When most people think of investing in dividends, they think of the old blue-haired ladies who bought shares in GE, GM or 3M at the time these companies were better known as General Electric, General Motors and Minnesota Mining and Manufacturing.
This is a conservative approach to investment and wealth creation that has been largely forgotten over the last 20 years, as the dotcom bubble, the dotcom 2.0 and the internet bubble have prompted investors to think they might get rich quickly.
Now that stock markets are starting to show signs of weakness and booming technology stocks are deteriorating, more and more people are considering investing in dividends as a way to create wealth. But how good is it?
What are the dividends?
Dividends are money paid to shareholders of a corporation on the profits of the company. Everyone today associates the growth of equity investments with rising stock prices, the payment of dividends can also play a role in wealth creation. Companies typically retain the bulk of their profits in the form of retained earnings, which allows them to continue to grow.
Older and more established companies are convinced that they do not need to keep 100% of these profits and therefore reward their shareholders by paying dividends. The amount of the dividend is normally announced in advance and the ratio between the payment of the dividend and the share price of the company is called the dividend yield.

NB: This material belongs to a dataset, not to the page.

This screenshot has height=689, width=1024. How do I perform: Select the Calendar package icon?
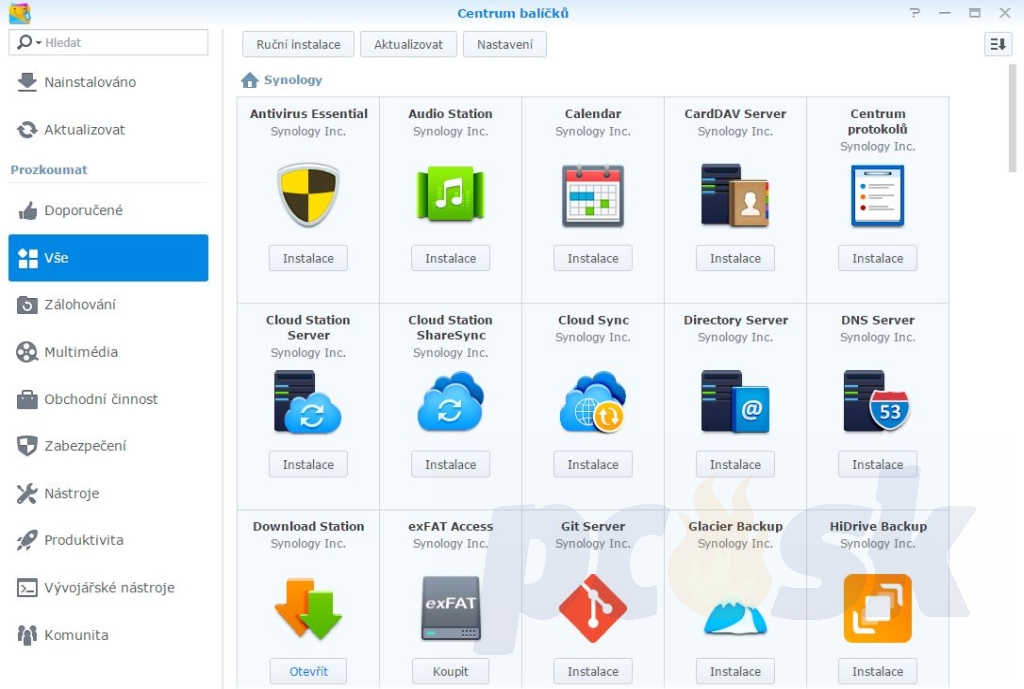pos(593,195)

Since dividend paying companies are normally larger, older and more established, their share price is not expected to be subject to large fluctuations, which is why dividend investment has often been qualified. of "conservative". This was a traditional approach taken by older retirees who were dividing their shares so they would not have to touch their capital.

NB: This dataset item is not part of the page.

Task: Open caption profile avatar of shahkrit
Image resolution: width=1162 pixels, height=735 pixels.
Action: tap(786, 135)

Issues related to dividend investing
One of the problems of investing in dividends is that companies can decide at any time to reduce their dividend payments or stop them altogether. This leaves those who depend on dividends to earn income in a difficult situation. And this happened often during the financial crisis of 2008 and its consequences.
There is a group of actions known as "Dividend Aristocrats,"Companies that pay ever larger dividends every year for at least 25 years. However, there are only about 50 of them, against about 6,000 shares traded on the NYSE and Nasdaq. And since dividend aristocrats are so well known, investing in them is a strategy shared by many other investors, which means it can be difficult to stand out.
Benefits of dividend investing
One of the benefits of investing in dividends is that in addition to the stock price appreciation, you receive a dividend. So, if the share price you own only appreciates 5% per annum but you receive a 2% dividend, you have outperformed that of someone whose shares in another company increase by 6%. % per year. Dividend stocks also tend to perform better than global equity indices during a recession, with the S & P Dividend Artistocrats Index losing less money than the overall S & P 500 Index in 2008.
If you have the chance to invest in a good dividend, you will still receive dividends, even when the stock price is down. And every time you receive dividends, you can choose to use them as income or reinvest them in the company's shares to further develop your portfolio.
Is there another way?
In the end, however, dividend stocks are always equities, subject to the same highs and lows as any other stock on the market. This makes it a risky investment for those seeking to maintain their wealth despite financial turmoil and economic uncertainty. Although the best-performing dividend stocks may lose less than all stock markets, they still continue to lose. And dividends are not guaranteed.
Compare that with gold, which gained 25% while stock markets lost 50% during the financial crisis. This is the type of asset you want to diversify into a bear market, something that is gaining value while everything else is losing value. So, if you think that moving from FANG shares to dividend stocks will be enough to protect you against significant losses in the event of a stock market crash, you will discover how wrong you are.
It is essential to properly diversify your portfolio with countercyclical assets such as gold to maintain as much wealth as possible during a bear market. The more money you earn (and earn) during a bear market, the better you will be in the future once markets have crossed the line. And with the ease of investing in gold through a gold IRAYou can even turn your existing retirement assets into gold quickly, easily and tax-free. If you are worried about the security of your wallet, use gold to protect it where other assets can not.
Trevor Gerszt is the IRA American specialist in Gold IRA, CEO of Goldco Precious Metals, and sits on the Board of Directors of Better Business Bureau Los Angeles.